Packaging ML Pipelines from Experiment to Deployment

August 22, 2025

7

As an ML Engineer, we’re usually tasked with fixing some enterprise drawback with know-how. Sometimes it includes leveraging information property that your group already owns or can purchase. Typically, except it’s a quite simple drawback, there can be a couple of ML mannequin concerned, perhaps various kinds of fashions relying on the sub-task, perhaps different supporting instruments reminiscent of a Search Index or Bloom Filter or third-party API. In such instances, these completely different fashions and instruments can be organized into an ML Pipeline, the place they might cooperate to provide the specified answer.

My common (very excessive stage, very hand-wavy) course of is to first persuade myself that my proposed answer will work, then persuade my challenge house owners / friends, and eventually to deploy the pipeline as an API to persuade the applying workforce that the answer solves the enterprise drawback. After all, producing the preliminary proposed answer is a process in itself, and will must be composed of a number of sub-solutions, every of which must be examined individually as nicely. So very seemingly the preliminary “proposed answer” is a partial bare-bones pipeline to start with, and improves by means of successive iterations of suggestions from the challenge and utility groups.

Previously, I’ve handled these phases as largely disjoint, and every section is constructed (principally) from scratch with lot of copy-pasting of code from the earlier section. That’s, I might begin with notebooks (on Visible Studio Code after all) for the “convice myself” section, copy-paste a variety of the performance right into a Streamlit utility for the “persuade challenge house owners / friends” section, and eventually do one other spherical of copy-pasting to construct the backend for a FastAPI utility for the “convnice utility workforce” section. Whereas this works normally, folding in iterative enhancements into every section will get to be messy, time-consuming, and probably error-prone.

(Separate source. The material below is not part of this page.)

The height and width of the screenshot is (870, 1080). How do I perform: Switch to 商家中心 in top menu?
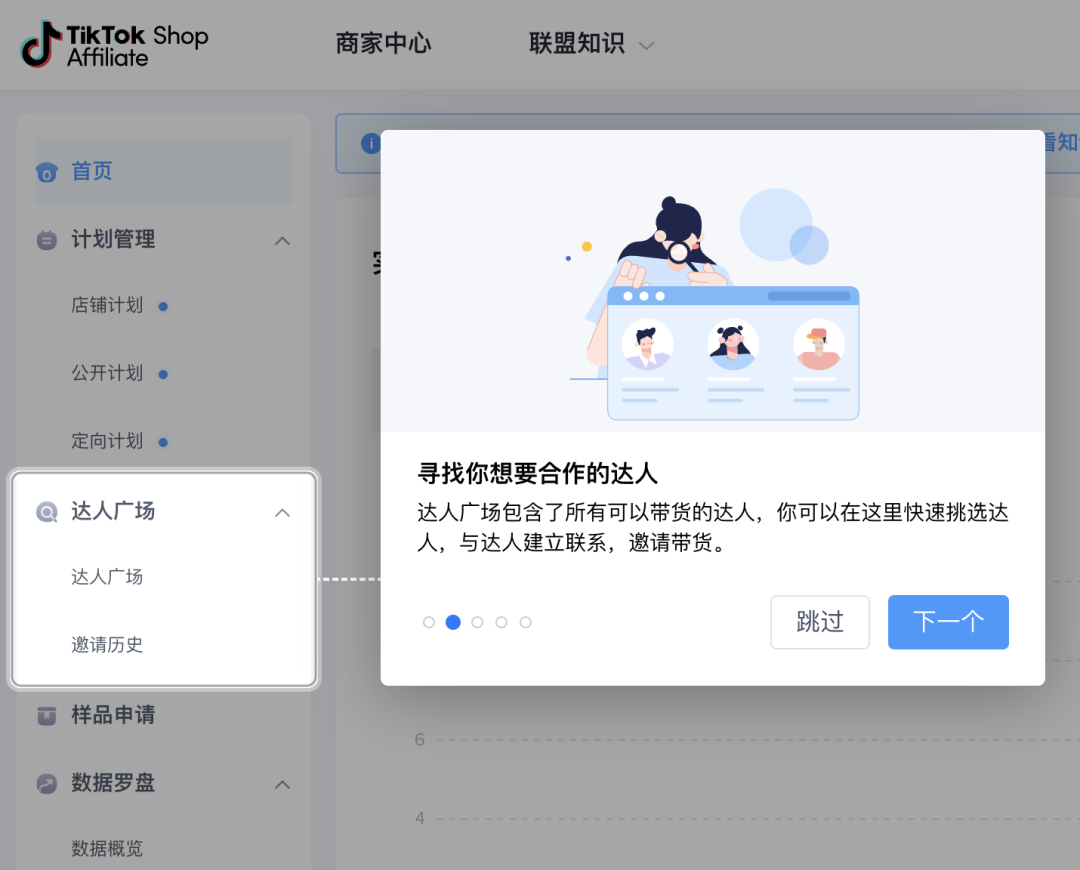(x=383, y=44)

Impressed by a few of my fellow ML Engineers who’re extra steeped in Software program Engineering finest practices than I’m, I made a decision to optimize the method by making it DRY (Do not Repeat Your self). My modified course of is as follows:

Persuade Your self — proceed utilizing a mix of Notebooks and Brief code snippets to check out sub-task performance and compose sub-tasks into candidate pipelines. Focus is on exploration of various choices, when it comes to pre-trained third celebration fashions and supporting instruments, fine-tuning candidate fashions, understanding the habits of the person elements and the pipeline on small subsets of knowledge, and many others. There isn’t any change right here, the method could be as organized or chaotic as you want, if it really works for you it really works for you.

Persuade Challenge Homeowners — on this section, your viewers is a set of those that perceive the area very nicely, and are usually occupied with how you might be fixing it, and the way your answer will behave in wierd edge instances (that they’ve seen up to now and that you could be not have imagined). They may run your notebooks in a pinch however they would like an utility like interface with a lot of debug data to indicate them how your pipeline is doing what it’s doing.

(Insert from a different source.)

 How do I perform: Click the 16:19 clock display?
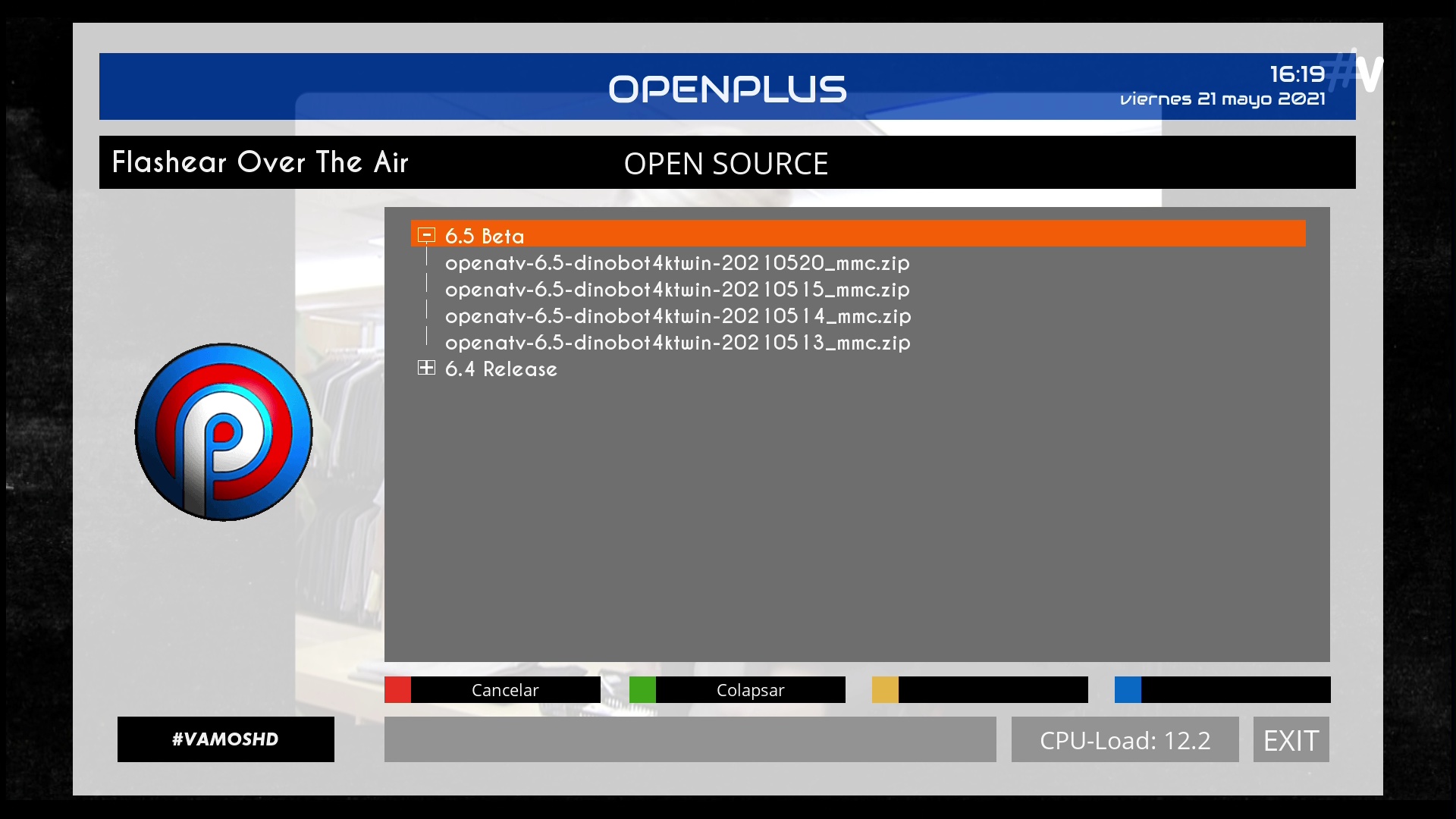click(x=1297, y=74)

Right here step one is to extract and parameterize performance from my pocket book(s) into features. Features would characterize particular person steps in multi-step pipeline, and may be capable of return extra debug data when given a debug parameter. There also needs to be a operate representing all the pipeline, composed of calls to the person steps. That is additionally the operate that may cope with elective / new performance throughout a number of iterations by means of function flags. These features ought to reside in a central mannequin.py file that may be known as from all subsequent purchasers. Features ought to have related unit checks (unittest or pytest).

The Streamlit utility ought to name the operate representing all the pipeline with the debug data. This ensures that because the pipeline evolves, no modifications must be made to the Streamlit consumer. Streamlit gives its personal unit testing performance within the type of the AppTest class, which can be utilized to run a couple of inputs by means of it. The main target is extra to make sure that the app doesn’t fail in a non-interactive method so it may be run on a schedule (maybe by a Github motion).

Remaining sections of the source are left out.